● PROBLEM STATEMENT: Would you please report how many lines of the listing contain "image"? Reply with that number only.

--- DATA EXTRACT ---

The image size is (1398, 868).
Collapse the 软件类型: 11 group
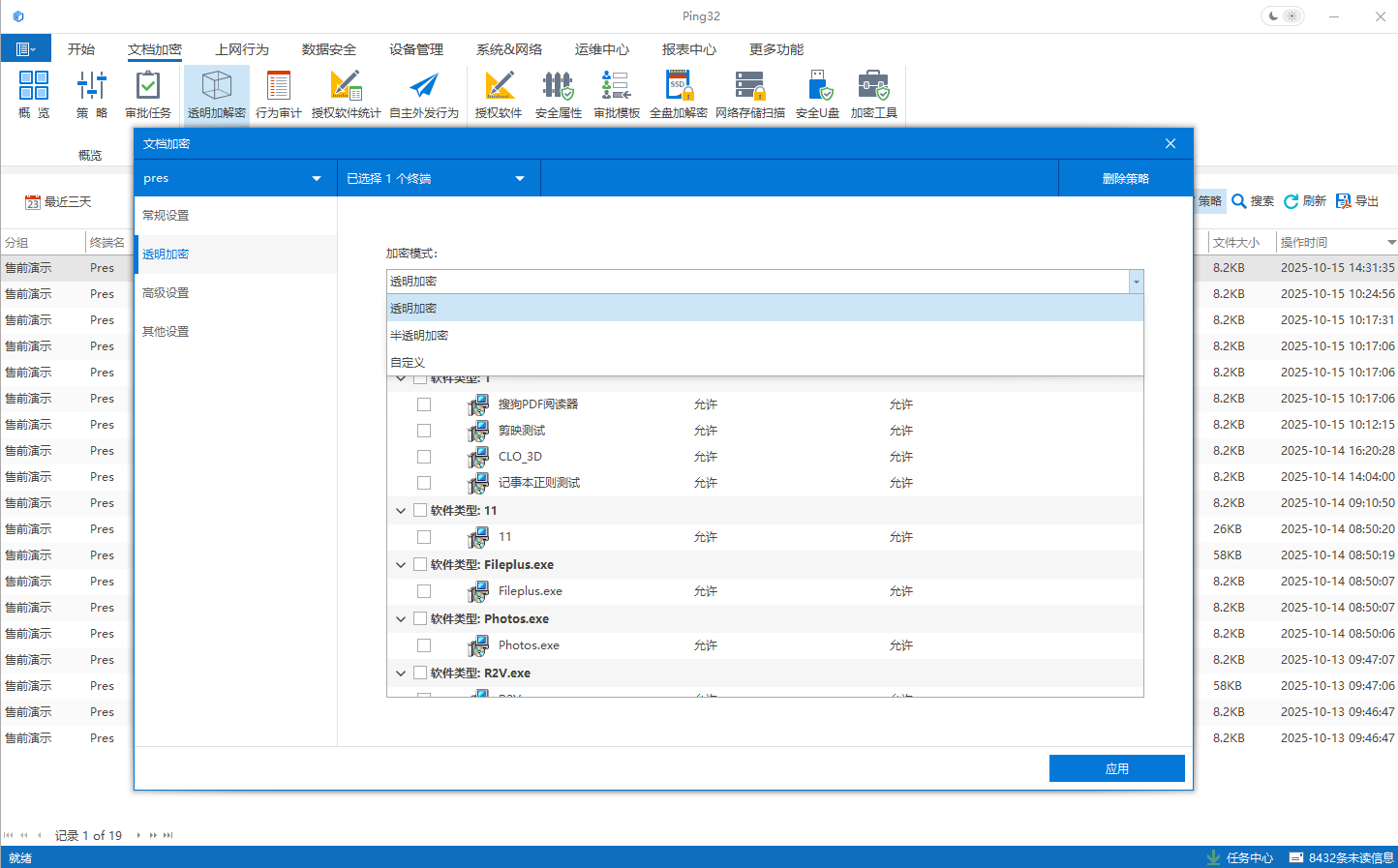coord(401,511)
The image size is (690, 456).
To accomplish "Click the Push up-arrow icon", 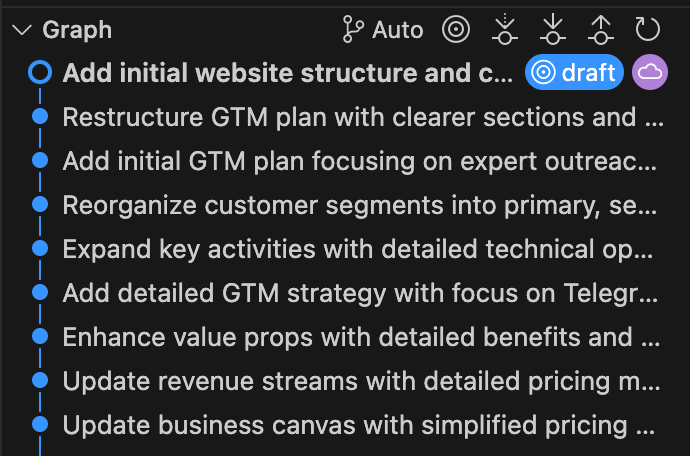I will (x=601, y=29).
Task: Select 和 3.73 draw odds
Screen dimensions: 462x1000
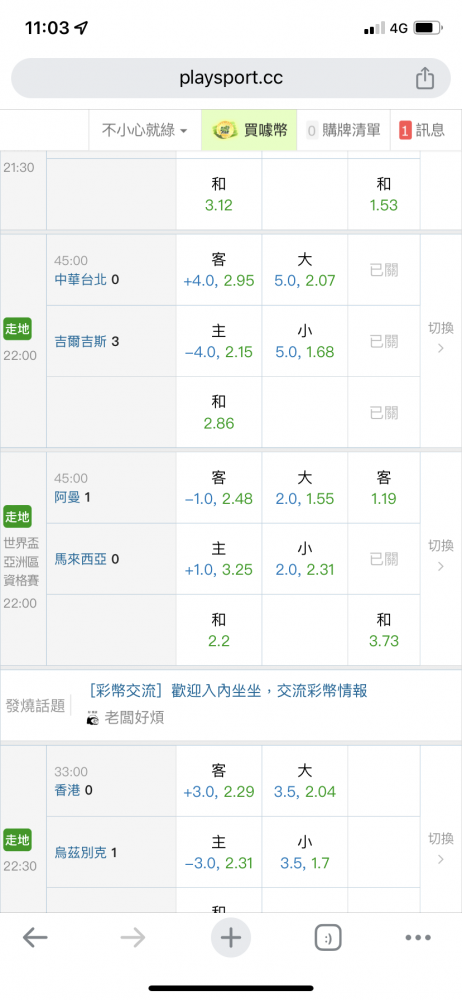Action: point(384,630)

---

● OUTPUT: 2